TASK ITEM:
Exactly the lines from the opening of the data through the line containing "Radio (602, 128)" should be reproduced, please, with nothing added.
ENTRIES SUPPLIED: Begin
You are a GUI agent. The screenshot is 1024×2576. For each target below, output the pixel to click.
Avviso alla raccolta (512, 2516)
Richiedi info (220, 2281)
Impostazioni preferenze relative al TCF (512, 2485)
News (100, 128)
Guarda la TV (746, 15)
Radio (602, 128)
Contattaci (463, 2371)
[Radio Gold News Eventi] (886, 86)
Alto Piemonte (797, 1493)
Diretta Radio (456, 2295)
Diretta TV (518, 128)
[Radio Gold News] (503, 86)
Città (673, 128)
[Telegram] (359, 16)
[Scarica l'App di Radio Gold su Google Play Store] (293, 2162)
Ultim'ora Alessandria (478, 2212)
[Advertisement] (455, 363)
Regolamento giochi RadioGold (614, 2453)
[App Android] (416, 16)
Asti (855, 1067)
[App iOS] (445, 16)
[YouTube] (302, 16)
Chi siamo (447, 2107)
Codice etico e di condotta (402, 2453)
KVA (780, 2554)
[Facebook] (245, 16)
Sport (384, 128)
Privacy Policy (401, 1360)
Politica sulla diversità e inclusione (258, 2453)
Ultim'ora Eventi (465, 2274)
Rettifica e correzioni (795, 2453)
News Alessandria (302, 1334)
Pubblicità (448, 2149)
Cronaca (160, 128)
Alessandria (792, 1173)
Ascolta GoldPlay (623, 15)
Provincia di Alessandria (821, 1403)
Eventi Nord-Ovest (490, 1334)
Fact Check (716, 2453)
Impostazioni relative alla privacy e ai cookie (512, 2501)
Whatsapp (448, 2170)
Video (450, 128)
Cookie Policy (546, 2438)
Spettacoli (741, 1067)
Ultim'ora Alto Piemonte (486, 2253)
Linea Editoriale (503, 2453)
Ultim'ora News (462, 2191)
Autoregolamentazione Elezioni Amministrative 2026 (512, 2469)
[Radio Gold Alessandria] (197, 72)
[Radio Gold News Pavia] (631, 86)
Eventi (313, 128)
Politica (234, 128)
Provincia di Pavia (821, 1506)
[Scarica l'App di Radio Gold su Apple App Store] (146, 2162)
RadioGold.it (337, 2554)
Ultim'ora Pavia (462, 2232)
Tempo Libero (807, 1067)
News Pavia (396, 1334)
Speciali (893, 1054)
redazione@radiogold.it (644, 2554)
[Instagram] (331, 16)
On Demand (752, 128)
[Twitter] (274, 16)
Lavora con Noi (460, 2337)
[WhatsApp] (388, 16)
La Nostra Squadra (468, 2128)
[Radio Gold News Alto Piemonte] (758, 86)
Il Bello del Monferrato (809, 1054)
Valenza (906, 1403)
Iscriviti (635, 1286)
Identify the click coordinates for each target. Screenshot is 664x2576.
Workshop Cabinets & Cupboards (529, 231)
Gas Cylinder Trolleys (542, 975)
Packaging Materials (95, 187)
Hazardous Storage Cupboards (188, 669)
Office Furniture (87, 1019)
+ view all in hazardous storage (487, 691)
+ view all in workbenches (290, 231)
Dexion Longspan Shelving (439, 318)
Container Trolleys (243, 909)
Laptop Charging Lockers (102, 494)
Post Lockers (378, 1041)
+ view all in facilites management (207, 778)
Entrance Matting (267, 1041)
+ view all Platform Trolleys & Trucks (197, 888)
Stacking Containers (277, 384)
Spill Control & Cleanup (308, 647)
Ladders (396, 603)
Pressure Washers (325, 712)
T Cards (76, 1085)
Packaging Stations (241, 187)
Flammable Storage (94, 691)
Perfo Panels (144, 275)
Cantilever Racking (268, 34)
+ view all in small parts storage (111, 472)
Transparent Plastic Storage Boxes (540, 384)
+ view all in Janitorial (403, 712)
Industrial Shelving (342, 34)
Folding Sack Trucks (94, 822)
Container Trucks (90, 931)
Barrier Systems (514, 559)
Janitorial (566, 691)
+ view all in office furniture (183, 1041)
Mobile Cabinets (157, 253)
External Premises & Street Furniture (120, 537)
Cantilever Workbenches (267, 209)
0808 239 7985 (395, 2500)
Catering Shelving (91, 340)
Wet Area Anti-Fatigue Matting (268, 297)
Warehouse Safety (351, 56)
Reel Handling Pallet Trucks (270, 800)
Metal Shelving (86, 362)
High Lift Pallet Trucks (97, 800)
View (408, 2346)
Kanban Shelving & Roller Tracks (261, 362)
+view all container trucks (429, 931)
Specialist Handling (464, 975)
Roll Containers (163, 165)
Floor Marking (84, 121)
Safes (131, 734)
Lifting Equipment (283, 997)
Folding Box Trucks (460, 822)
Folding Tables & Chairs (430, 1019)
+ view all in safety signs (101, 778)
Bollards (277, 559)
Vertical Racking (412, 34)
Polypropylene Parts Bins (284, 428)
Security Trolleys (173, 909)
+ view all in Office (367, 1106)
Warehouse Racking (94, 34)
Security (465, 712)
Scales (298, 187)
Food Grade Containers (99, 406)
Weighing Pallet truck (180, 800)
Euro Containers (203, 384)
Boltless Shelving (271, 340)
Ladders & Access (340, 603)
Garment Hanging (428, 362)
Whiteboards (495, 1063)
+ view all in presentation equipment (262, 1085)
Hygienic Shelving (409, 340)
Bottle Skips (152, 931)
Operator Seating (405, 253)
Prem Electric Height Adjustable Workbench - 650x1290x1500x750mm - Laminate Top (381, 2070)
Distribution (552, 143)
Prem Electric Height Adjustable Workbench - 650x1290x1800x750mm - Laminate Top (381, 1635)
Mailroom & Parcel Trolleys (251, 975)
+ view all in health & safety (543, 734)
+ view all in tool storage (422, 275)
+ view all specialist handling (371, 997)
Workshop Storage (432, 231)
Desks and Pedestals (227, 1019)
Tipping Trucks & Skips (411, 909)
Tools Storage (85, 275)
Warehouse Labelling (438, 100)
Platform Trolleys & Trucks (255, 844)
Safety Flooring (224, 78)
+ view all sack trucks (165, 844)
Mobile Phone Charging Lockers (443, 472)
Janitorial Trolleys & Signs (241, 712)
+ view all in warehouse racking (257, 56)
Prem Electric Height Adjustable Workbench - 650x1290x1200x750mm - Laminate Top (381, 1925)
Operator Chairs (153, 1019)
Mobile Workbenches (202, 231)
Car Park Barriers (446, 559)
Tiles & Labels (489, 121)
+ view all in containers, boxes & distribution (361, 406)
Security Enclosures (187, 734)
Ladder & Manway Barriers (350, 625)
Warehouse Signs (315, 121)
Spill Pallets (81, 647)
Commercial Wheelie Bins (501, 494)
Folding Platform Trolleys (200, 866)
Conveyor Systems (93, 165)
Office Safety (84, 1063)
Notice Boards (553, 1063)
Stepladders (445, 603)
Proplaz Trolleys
ENTRIES SUPPLIED: End
SOLUTION:
You are a GUI agent. The screenshot is 1024×2576. For each target below, output the pixel to click.
Avviso alla raccolta (512, 2516)
Richiedi info (220, 2281)
Impostazioni preferenze relative al TCF (512, 2485)
News (100, 128)
Guarda la TV (746, 15)
Radio (602, 128)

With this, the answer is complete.